> For the complete documentation index, see [llms.txt](https://sarpers-organization.gitbook.io/ctftricks/llms.txt). Markdown versions of documentation pages are available by appending `.md` to page URLs; this page is available as [Markdown](https://sarpers-organization.gitbook.io/ctftricks/_chapter-intro-17/enumeration/hidden-directory/trick-0331.md).

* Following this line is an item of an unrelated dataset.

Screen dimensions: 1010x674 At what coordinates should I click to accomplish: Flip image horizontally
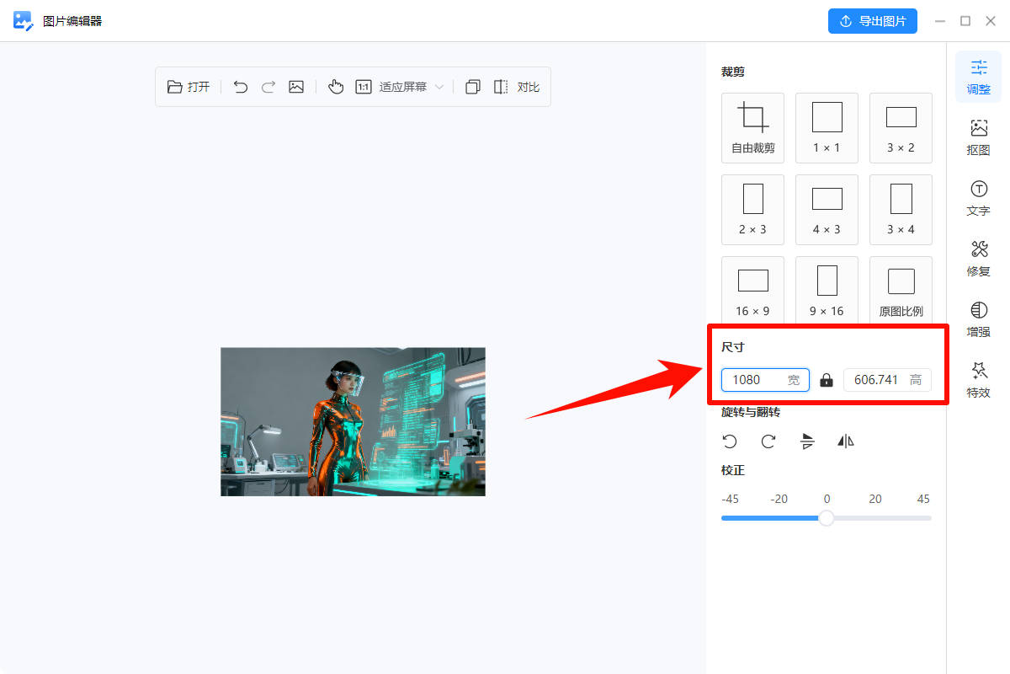pos(846,441)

# Directory Bruteforcing with Wordlist

***

Use directory bruteforcing with tools like `dirb` to discover hidden paths on a web server by systematically attempting requests from a wordlist. This technique helps uncover administrative panels, configuration files, or other sensitive directories not linked from the main site.

```bash
dirb http://santascookies.thm /usr/share/dirb/wordlists/common.txt
```

To scan for specific file extensions, such as `.php`, `.html`, or `.txt`, use the `-X` option. This narrows the search to files with those suffixes.

```bash
dirb http://example.com /usr/share/dirlists/common.txt -X .php,.html,.txt
```

By default, `dirb` scans recursively. To disable recursive scanning, use the `-r` option.

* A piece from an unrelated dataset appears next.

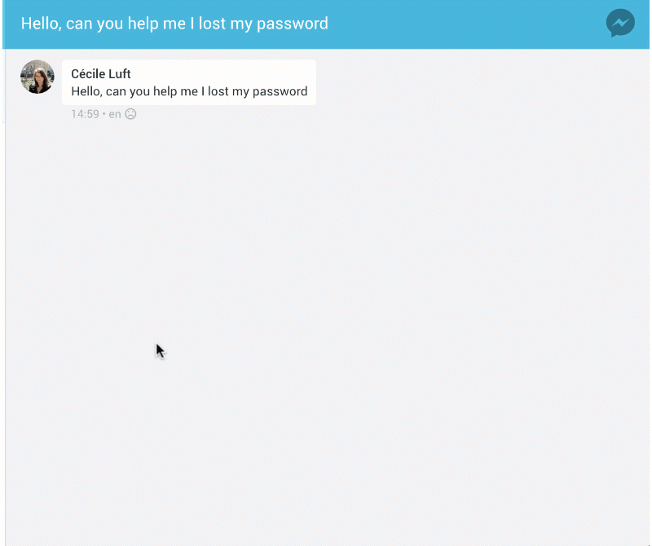Screen dimensions: 652x546
Task: Click "Hello" inside the white message bubble
Action: coord(87,91)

It is often useful to ignore specific HTTP status codes during the scan, such as `404 Not Found`, which indicates the resource was not found. This can be done with the `-N` option followed by the status code(s) to ignore.

```bash
dirb http://example.com /usr/share/dirb/wordlists/common.txt -X .php -r -N 404
```

To save the output of the scan to a file, use the `-o` option followed by the desired filename.

```bash
dirb http://example.com /usr/share/dirb/wordlists/common.txt -o output.txt
```

Additional options allow for further customization, such as setting the User-Agent header with `-a` or using a proxy with `-p`.

```bash
dirb http://<IP> /usr/share/dirb/wordlists/common.txt -a "Mozilla/5.0 (Windows NT 10.0; Win64; x64) AppleWebKit/537.36 (KHTML, like Gecko) Chrome/58.0.3029.110 Safari/537.36" -p http://127.0.0.1:8080
```

`dirb` is a Web Content Scanner that looks for existing (and hidden) Web Objects. It basically works as a wrapper to the CURL command, launching a dictionary-based attack against a web server to find existing paths.